**Question:**

Suppose two binary trees, T1 and T2, hold entries satisfying the heap-order property (but not necessarily the complete binary tree property). Describe a method for combining T1 and T2 into a binary tree T, whose nodes hold the union of the entries in T1 and T2 and also satisfy the heap-order property. Your algorithm should run in time O(h1 +h2) where h1 and h2 are the respective heights of T1 and T2.

**Answer:**

The idea is to treat the two binary trees as the two subtrees of a heap that has its greatest element removed.

——Algorithm:

Create a new binary tree node and attach T1 and T2 as left and right subtree.

Heapify by selecting the greatest of rootT1 and rootT2 and put that item in the new root.

Repeat the process for rootT1 or rootT2, depending on which one was selected in step 2, and so on, until the heap is restored.

—–Complexity:

A binary tree node can be created in O(1).

This is done in constant time.

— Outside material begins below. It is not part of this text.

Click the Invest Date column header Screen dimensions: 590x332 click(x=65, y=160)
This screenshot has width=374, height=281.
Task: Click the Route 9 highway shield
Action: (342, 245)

O(1)

Every step takes constant time, O(1), and for each step, we descend one level in the tree (since the item picked to replace the one that used to be in the node we’re in is taken from that node’s children). This means that we’ll do a number of steps equal to the height of the tree. Since we don’t know whether we’ll descend into T1 or T2, this will take O(Max{H1, H2}) which is O(H1 + H2).

The total is then O(1) + O(1) + O(1)O(H1 + H2) = O(H1 + H2)

—-Correctness:

The heap property holds for T1 and T2, meaning that the roots are greater than the items in their trees. Since the greatest of the two roots is picked to be the new root, the new root will be greater than all items in both subtrees.

The same argument can then be repeated for each step in the heapify process.

Thus the heap property will hold for the resulting tree.